** EXERCISE INPUTS follows **
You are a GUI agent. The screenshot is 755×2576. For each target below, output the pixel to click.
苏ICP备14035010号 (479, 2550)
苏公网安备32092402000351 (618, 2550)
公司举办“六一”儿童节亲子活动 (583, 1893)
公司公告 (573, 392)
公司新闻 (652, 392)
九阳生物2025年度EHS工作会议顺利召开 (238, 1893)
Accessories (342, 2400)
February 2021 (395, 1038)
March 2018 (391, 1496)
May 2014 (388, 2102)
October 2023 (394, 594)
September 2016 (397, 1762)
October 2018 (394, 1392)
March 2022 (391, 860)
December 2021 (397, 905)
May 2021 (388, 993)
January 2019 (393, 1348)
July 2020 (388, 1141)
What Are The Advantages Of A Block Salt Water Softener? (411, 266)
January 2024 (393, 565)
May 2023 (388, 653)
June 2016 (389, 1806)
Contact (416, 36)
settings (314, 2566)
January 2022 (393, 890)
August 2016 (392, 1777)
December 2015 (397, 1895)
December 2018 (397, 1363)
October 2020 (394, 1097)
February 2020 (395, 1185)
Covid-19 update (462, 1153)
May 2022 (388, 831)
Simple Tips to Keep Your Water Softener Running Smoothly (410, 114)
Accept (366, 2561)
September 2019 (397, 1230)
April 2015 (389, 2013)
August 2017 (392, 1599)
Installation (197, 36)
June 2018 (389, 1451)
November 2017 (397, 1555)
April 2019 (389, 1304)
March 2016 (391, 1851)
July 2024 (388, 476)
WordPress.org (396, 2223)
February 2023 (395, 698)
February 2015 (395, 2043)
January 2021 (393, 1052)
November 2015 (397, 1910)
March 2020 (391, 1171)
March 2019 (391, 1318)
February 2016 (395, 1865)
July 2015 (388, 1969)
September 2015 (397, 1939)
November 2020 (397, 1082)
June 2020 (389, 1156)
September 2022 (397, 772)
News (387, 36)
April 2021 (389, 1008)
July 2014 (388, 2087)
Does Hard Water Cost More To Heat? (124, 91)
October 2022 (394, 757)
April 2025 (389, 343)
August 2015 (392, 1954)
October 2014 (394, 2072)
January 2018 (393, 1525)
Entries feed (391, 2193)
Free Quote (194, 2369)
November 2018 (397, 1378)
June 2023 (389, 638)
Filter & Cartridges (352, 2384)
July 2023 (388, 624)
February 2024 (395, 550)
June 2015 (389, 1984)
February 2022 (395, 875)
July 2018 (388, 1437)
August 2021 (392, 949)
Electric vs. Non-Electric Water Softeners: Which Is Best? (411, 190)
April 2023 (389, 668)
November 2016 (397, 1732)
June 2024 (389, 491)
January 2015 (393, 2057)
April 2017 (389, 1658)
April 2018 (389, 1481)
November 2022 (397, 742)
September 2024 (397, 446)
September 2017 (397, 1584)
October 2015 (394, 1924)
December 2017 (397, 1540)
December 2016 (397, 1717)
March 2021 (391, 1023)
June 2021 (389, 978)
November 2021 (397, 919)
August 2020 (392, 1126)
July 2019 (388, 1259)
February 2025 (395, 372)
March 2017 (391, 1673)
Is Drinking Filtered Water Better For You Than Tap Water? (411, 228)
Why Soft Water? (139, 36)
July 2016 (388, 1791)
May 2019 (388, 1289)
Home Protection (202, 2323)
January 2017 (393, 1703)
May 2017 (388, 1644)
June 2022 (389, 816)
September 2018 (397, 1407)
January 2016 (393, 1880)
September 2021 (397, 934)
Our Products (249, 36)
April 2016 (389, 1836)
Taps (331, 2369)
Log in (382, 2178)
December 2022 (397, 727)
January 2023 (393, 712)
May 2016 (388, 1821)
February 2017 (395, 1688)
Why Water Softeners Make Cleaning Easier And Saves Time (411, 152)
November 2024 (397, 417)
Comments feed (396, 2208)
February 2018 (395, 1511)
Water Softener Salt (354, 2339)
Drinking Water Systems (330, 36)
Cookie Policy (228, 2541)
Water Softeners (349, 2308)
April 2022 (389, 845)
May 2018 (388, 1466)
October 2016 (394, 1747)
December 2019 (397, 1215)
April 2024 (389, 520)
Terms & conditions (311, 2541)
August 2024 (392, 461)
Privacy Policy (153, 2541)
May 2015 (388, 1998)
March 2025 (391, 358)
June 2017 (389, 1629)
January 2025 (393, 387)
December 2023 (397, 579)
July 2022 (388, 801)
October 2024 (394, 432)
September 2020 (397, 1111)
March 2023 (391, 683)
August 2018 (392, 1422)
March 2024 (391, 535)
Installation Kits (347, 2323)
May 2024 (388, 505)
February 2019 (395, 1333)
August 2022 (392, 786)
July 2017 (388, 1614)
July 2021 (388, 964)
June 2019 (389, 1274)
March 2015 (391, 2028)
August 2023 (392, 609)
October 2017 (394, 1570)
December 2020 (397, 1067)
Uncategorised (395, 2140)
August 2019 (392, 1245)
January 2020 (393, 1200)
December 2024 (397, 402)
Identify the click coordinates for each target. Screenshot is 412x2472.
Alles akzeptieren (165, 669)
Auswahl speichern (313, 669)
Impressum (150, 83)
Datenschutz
** End of EXERCISE INPUTS **
## PROBLEM
One inclusive range is required: first line of the data through the line containing "December 2021 (397, 905)". Set it down exactly and output nothing else.

## OUTPUT BELOW
You are a GUI agent. The screenshot is 755×2576. For each target below, output the pixel to click.
苏ICP备14035010号 (479, 2550)
苏公网安备32092402000351 (618, 2550)
公司举办“六一”儿童节亲子活动 (583, 1893)
公司公告 (573, 392)
公司新闻 (652, 392)
九阳生物2025年度EHS工作会议顺利召开 (238, 1893)
Accessories (342, 2400)
February 2021 (395, 1038)
March 2018 (391, 1496)
May 2014 (388, 2102)
October 2023 (394, 594)
September 2016 (397, 1762)
October 2018 (394, 1392)
March 2022 (391, 860)
December 2021 (397, 905)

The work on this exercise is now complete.